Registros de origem
------------
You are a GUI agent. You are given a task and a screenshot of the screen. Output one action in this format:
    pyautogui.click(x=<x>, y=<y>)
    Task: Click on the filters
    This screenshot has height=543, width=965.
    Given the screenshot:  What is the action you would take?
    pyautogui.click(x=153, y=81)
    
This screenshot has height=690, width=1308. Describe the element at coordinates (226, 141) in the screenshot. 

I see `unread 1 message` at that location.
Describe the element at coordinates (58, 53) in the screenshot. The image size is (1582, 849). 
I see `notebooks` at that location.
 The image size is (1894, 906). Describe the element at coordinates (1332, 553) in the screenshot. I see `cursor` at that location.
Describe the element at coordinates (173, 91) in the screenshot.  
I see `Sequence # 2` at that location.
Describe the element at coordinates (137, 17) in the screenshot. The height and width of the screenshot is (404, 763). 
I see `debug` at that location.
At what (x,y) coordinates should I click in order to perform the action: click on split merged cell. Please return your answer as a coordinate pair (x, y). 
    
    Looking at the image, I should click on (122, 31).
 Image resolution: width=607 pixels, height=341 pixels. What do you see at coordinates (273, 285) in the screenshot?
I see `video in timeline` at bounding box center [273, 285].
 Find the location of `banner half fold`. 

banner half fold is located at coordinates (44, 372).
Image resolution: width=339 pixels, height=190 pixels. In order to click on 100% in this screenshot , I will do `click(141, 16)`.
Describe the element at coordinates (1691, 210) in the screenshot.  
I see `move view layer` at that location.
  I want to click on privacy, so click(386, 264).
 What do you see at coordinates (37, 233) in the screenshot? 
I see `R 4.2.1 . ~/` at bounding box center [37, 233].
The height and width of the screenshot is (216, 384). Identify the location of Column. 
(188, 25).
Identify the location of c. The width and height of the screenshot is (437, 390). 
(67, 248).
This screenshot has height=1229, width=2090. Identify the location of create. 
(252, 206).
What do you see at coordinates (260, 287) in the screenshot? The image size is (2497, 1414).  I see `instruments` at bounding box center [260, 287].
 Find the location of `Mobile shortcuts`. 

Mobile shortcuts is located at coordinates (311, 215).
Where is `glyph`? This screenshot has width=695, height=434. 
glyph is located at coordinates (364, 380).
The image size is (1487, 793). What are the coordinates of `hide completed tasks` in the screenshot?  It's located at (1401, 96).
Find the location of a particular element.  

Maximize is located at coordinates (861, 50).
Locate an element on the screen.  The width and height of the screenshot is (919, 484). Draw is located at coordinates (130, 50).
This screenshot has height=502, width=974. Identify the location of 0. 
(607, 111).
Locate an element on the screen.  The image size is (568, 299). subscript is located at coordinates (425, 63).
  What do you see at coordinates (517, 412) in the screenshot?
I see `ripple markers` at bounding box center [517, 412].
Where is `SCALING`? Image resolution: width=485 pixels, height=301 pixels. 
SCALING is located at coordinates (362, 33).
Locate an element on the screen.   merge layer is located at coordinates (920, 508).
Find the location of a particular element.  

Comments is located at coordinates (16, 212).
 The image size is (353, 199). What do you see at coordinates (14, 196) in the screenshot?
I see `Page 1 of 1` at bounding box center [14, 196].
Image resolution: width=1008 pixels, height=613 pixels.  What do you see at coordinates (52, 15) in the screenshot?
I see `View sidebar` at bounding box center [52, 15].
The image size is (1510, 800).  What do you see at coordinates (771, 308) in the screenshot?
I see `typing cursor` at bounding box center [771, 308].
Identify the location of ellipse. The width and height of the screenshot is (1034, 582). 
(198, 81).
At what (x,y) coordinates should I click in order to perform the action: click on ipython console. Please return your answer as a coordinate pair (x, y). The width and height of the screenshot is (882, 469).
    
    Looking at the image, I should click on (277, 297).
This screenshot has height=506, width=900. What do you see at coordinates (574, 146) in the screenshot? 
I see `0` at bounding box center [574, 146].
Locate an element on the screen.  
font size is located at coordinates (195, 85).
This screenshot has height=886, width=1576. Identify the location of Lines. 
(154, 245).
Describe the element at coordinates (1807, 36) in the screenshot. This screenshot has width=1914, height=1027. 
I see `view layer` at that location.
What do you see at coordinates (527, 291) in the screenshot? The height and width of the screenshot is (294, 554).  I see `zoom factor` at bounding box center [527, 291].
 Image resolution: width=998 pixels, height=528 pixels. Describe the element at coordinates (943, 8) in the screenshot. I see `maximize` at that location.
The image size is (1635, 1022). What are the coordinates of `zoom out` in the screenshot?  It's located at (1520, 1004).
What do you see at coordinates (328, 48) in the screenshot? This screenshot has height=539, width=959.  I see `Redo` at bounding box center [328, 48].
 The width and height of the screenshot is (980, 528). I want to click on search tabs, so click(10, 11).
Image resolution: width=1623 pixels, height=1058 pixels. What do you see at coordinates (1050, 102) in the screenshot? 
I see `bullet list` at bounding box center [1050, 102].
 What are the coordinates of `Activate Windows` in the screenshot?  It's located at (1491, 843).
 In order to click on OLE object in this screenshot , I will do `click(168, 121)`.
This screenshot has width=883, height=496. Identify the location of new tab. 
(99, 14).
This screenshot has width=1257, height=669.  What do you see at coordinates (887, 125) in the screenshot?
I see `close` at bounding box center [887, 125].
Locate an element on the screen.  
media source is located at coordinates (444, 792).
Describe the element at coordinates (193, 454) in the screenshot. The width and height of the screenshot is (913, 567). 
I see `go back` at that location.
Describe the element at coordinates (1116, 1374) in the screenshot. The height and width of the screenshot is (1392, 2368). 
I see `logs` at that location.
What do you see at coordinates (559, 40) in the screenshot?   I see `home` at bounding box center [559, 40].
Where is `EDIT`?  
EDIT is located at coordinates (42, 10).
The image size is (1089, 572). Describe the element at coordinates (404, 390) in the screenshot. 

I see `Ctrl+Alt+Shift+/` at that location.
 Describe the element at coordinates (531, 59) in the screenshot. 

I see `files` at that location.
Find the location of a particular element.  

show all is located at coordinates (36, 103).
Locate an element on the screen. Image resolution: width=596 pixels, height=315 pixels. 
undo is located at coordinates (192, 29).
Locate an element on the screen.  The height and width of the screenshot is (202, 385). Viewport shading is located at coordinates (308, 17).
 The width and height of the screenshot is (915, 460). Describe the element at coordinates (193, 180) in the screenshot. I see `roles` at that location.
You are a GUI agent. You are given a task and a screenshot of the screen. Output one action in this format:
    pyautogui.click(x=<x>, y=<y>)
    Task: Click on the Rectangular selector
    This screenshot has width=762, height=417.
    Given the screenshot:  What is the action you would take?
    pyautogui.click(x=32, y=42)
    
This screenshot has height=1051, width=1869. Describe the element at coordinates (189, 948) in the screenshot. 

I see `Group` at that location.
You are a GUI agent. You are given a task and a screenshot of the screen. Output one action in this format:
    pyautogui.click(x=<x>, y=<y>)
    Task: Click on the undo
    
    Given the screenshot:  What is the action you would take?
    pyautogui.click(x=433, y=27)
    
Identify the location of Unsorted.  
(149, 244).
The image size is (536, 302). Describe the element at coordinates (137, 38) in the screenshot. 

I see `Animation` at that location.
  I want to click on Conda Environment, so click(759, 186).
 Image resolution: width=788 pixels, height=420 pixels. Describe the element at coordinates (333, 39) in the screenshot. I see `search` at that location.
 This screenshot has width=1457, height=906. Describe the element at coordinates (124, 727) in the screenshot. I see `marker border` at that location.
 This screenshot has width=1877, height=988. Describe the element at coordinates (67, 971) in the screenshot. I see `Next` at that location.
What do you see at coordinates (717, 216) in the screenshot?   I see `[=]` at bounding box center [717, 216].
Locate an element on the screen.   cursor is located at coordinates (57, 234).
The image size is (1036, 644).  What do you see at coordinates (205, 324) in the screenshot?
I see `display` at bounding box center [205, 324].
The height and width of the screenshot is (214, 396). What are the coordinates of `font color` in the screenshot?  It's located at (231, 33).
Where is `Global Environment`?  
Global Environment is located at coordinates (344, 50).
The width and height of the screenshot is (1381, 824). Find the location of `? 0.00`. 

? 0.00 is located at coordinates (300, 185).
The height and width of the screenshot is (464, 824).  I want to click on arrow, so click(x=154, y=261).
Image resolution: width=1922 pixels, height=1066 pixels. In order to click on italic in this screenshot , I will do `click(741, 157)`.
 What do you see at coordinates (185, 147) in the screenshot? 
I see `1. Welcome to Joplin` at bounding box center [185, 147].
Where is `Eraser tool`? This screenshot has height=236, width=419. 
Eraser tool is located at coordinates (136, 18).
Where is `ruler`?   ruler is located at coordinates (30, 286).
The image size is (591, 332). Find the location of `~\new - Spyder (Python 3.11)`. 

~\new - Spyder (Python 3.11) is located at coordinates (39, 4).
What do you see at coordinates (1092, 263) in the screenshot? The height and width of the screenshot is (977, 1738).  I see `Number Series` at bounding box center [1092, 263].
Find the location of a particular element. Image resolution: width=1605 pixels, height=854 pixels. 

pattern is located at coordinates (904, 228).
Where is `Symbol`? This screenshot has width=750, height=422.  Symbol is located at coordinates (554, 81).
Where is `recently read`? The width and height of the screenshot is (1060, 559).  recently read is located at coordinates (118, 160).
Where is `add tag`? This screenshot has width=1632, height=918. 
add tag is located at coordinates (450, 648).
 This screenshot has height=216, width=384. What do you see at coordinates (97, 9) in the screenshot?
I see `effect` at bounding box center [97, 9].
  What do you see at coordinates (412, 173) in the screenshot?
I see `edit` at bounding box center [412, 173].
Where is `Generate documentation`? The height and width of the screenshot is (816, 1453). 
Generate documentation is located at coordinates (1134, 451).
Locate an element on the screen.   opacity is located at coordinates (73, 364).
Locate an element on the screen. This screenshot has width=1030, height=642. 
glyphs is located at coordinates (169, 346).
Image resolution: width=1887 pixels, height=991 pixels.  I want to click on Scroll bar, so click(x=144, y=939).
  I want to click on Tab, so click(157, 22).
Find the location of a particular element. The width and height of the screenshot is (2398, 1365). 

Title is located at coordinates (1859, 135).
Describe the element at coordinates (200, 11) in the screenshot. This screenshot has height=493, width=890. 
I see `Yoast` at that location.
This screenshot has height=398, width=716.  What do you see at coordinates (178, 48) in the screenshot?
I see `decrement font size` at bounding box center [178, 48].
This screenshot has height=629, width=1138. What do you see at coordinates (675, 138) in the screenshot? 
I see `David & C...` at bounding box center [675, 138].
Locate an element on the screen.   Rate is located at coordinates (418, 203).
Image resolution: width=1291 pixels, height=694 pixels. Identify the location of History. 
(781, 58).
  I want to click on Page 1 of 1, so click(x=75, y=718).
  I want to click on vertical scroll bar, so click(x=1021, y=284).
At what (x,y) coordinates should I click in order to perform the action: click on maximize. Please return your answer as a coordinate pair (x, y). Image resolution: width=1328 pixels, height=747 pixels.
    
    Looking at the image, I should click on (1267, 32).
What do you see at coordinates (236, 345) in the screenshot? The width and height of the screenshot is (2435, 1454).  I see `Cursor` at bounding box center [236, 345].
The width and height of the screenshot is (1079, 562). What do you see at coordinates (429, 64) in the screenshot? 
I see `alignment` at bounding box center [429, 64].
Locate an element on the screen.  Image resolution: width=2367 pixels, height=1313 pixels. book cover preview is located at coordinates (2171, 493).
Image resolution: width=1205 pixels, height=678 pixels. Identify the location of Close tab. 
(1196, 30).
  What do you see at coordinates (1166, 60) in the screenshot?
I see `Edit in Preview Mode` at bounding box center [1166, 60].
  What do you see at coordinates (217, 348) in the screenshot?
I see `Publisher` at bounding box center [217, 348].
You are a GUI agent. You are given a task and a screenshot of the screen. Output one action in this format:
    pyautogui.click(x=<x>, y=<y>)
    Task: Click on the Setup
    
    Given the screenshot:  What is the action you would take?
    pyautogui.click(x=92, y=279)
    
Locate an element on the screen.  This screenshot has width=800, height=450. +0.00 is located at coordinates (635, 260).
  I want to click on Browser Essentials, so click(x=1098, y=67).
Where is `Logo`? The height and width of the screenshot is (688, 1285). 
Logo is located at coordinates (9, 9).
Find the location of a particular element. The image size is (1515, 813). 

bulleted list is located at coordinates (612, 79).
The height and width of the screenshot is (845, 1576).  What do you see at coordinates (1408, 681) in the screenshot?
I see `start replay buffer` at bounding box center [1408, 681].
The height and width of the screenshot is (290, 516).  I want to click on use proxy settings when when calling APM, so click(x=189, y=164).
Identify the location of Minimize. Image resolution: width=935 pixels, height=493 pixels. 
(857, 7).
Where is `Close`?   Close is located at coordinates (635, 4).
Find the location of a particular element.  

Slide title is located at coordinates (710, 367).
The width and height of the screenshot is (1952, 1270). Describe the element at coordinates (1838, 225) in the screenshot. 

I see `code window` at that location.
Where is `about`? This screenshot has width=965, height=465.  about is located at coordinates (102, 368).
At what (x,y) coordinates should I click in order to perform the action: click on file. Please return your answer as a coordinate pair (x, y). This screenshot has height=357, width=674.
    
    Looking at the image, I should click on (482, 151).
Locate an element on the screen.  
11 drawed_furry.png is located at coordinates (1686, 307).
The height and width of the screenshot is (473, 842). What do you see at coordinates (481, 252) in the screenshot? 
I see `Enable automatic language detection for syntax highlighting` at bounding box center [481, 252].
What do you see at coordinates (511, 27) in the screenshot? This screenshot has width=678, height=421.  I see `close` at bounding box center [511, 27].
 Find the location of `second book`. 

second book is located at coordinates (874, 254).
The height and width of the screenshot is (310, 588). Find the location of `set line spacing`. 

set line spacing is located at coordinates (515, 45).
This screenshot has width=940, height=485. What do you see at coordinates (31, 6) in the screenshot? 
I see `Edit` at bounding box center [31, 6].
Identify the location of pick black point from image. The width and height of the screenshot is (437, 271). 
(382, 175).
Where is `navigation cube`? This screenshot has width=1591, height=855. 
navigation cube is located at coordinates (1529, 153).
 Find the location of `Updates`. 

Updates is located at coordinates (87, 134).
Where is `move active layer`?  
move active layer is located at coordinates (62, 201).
------------
SEU OBJETIVO
Transcreva sem nenhuma alteração o trecho que vai da linha que contém "Identify the location of pick" até o fim dos registros, com as duas pontas incluídas.

RESPOSTA AO PROBLEMA
Identify the location of pick black point from image. The width and height of the screenshot is (437, 271). 
(382, 175).
Where is `navigation cube`? This screenshot has width=1591, height=855. 
navigation cube is located at coordinates (1529, 153).
 Find the location of `Updates`. 

Updates is located at coordinates (87, 134).
Where is `move active layer`?  
move active layer is located at coordinates (62, 201).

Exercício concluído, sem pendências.